Послышались удары кнута по спине и странный голос отца:
-- Что ж вы делаете, Гордей Кузьмич?.. Я на минутку!..
Отец будто лаял, когда говорил, или будто кто держал его за глотку.
Началась возня, удары участились и были глухими, словно выбивали пуховую подушку.
-- За что-о вы, господи-и! -- кричал отец. -- Трава-то так же пропадает!
А чужой мужик, которого отец величал Гордеем Кузьмичом, сердито спрашивал:
-- Где оброть? Давай сюда скорей!
-- Где ж ее взять? Теперь темно, -- отвечал отец.
-- Неси, подлец, всю морду разобью! -- орал Гордей Кузьмич, и снова по траве или спине хлопал кнут.
Отец подошел к задку телеги, пошарил там руками и нагнулся к хомуту. Рядом с ним стоял высокий человек с ружьем через плечо, держа в поводу оседланную лошадь. Лошадь била копытом землю и жевала удила, отчего они хрустели, а помещичий объездчик, обрусевший черкес, ругался матерно, сопел и чванился.
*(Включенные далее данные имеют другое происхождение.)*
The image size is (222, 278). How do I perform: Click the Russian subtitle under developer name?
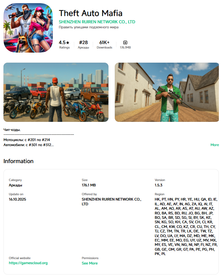(88, 27)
-- Нате, -- сказал отец, подавая оброть.
Чужой мужик, Гордей Кузьмич, отъехал, и вскоре с луга донеслось:
-- Стой, дохлая стерва! Вся в хозяина -- упрямая!..
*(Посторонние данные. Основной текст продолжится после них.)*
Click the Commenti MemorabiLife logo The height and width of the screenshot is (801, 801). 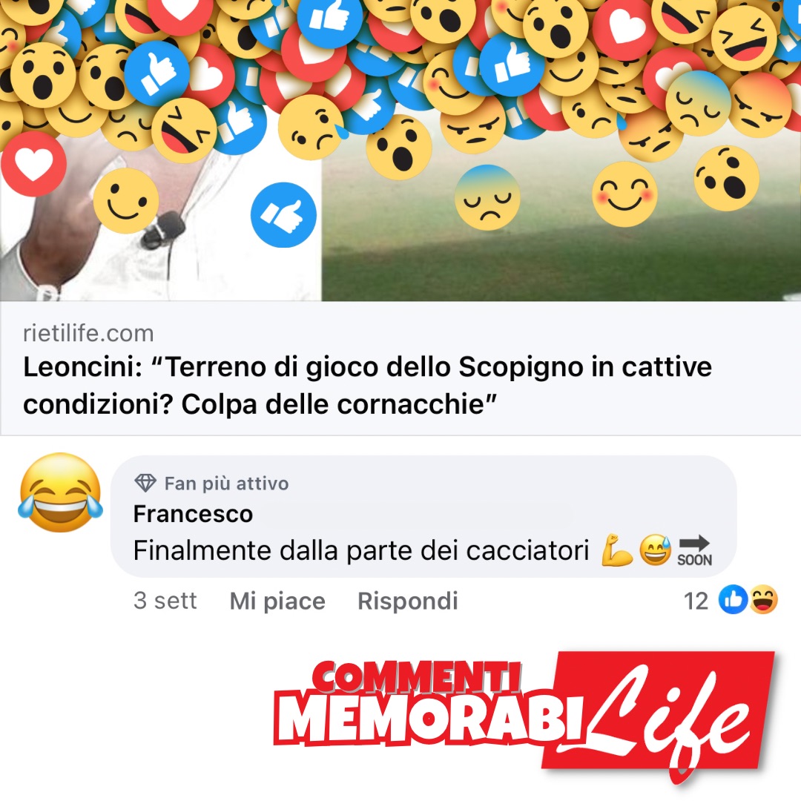click(524, 719)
В воздухе свистнул арапник.
Потом затопало четыре пары ног, зашумел лозняк на дне оврага, и затихло.
Я дрожал, притаившись.
Отец, подойдя к телеге, упал на землю около заднего колеса и, вцепившись в обод пальцами, стал трясти телегу, стукаясь головою о спицы. После заплакал, как маленький:
-- Батюшки мои! Родимые! Голубчики милые!.. Ох! ох! ох!.. Смертушка приходит!.. -- И закатился, раскинув руки и уткнувшись лицом в сырую землю.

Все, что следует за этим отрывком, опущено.